阿元猛抬头睁大了眼,见自己竟撞到了这贼首,自己的一侧脸颊正擦过他仿似抹了层松柏油的虬肌胸膛,还擦来了层津津的臭男人汗,顿时柳眉倒竖,扬手便啪一下朝他脸挥了个巴掌过去。
何大刀猝不及防,结结实实吃了一巴掌。虽不是很痛,却一下被勾出了怒火,她手还没收回去便一把抓住她腕子,怒道:“你这刁蛮丫头,怎的无故打人?”
阿元顿觉手腕子似要被扭断了般地疼痛,却强忍住了,只尖叫道:“无耻之徒!松开你脏手!”
何大刀本还有些恼,见她炸毛的样子似被踩了尾巴的猫,秀目中隐隐有泪光浮动,却摆出一副更凶霸霸的样子,便微微松了下力气,却仍未放开,只盯着她道:“就是你这丫头!我听说你在背后一直说我坏话?”
阿元怒道:“我当你面也说!你这土豹子!你放不放?”
何大刀的怒气又被勾了出来,哼道:“我不放又如何?”
他话刚说完,见她抛下另只手上的洗衣篮扬手而起,以为又要打巴掌,忙侧头避过,陡觉脸颊一阵刺肉之痛,定睛一看,原来不打巴掌,竟被抓了髭须,生生连皮带肉扯下了几根,手一松,阿元便挣脱了开来,提起地上篮子弯腰飞快逃去。看得发呆的招娣这才醒悟,慌忙也夺路而去。
何大刀有些不可置信,半晌才回过味儿,万没想到这个丫头竟如此泼悍,远胜从前的林娇,见她人转眼跑得没了影。
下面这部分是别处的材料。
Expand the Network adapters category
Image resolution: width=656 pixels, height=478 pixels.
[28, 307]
自己混到了这岁数,竟连遭一个丫头欺辱,连胡子都被拔了,被人看见也不用混了。偏偏打也打不得骂也骂不得……思及此,忙朝四周看了下,所幸并未见到手下人,这才吁了口气,陡觉脸上又是一阵刺痛,这才皱眉伸手捂了下。
阿元一口气冲回了住的地方,打了水便使劲擦脸。林娇见她眼皮泛红,心想这山寨里都是男人,虽说何大刀下令礼待她们,但阿元漂亮,难保不会有一两个动歪心思,便关心问了几句。不问还好,一问她眼睛却更红,转身便委屈入了自己住的屋子不出来,倒被弄了一头雾水。身后招娣扯了她衣袖,附到她耳边嘀咕嘀咕了下,林娇这才明白何事。又是好笑又是好气。
这阿元不似自己,莫说男人空了上身,便是全身也面不改色。似她这样跟着李夫人当半个小姐养的大闺女,撞到这么个大男人,况且还是她觉着粗鄙瞧不起的,这么一惊一乍也是正常。那何大刀大她一轮还不止,想来也不至于会计较,便也没放心上了。
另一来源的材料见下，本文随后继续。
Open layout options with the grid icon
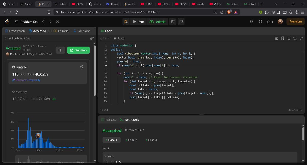This screenshot has height=165, width=307. (251, 22)
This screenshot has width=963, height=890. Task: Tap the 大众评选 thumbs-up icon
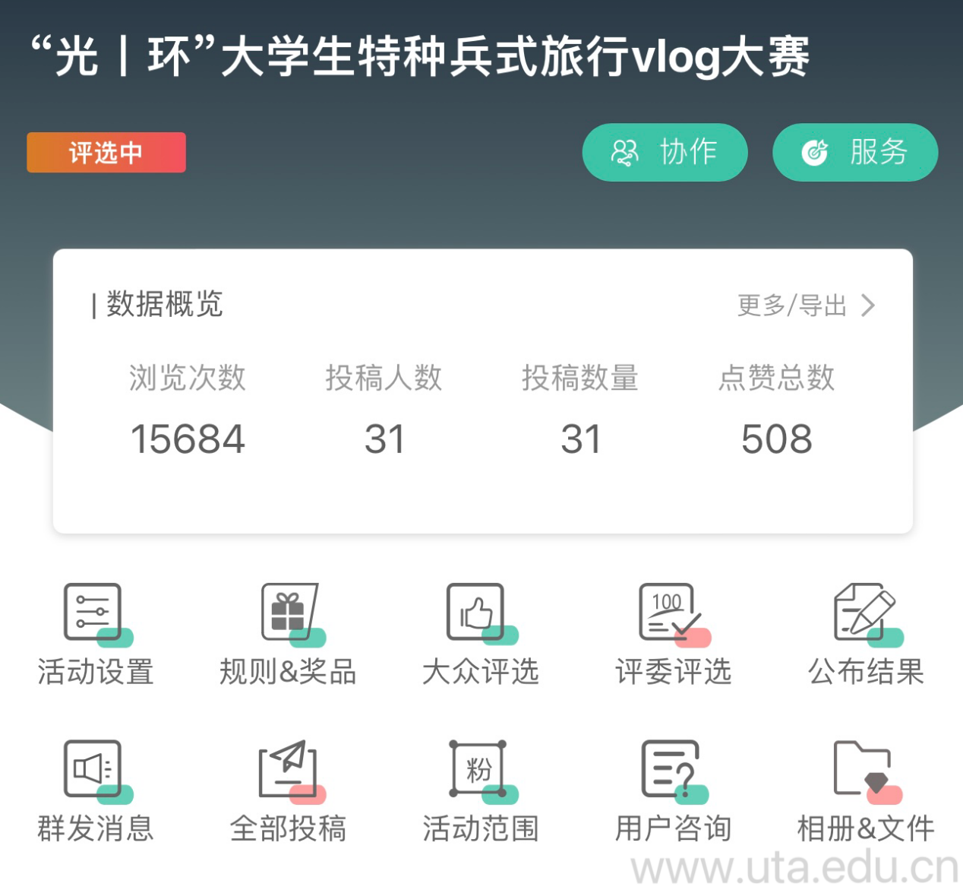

一转眼半个月过去,何大刀竟始终没动静,人也不大见得着。日子一天天过去,在这山寨里便似成了瞎子聋子,林娇与李夫人越发心急,哪里还安得下心?找了几次罗虎,终于从他口中得知了些消息。原来英王叛军已经与李观涛所领的朝廷军在阳谷关一带激战,李观涛暂处劣势,据说因坐镇指挥还受了伤,如今以守城居多。但正有一支集合了十八藩镇的镇**受调飞赴支援,领镇**节度使的便是杨敬轩。
林娇把消息朝李夫人略微提了下,只说援军快到,闭口未提李观涛受伤,怕她担忧。李夫人这才稍稍宽怀,却也仍是叹气摇头。
林娇知道她如今倒不是为自己几个人担心,更愁的是前方阳谷关的战事。日子再过去几天,这院落里越发死寂,连招娣走路都知道轻手轻脚了许多。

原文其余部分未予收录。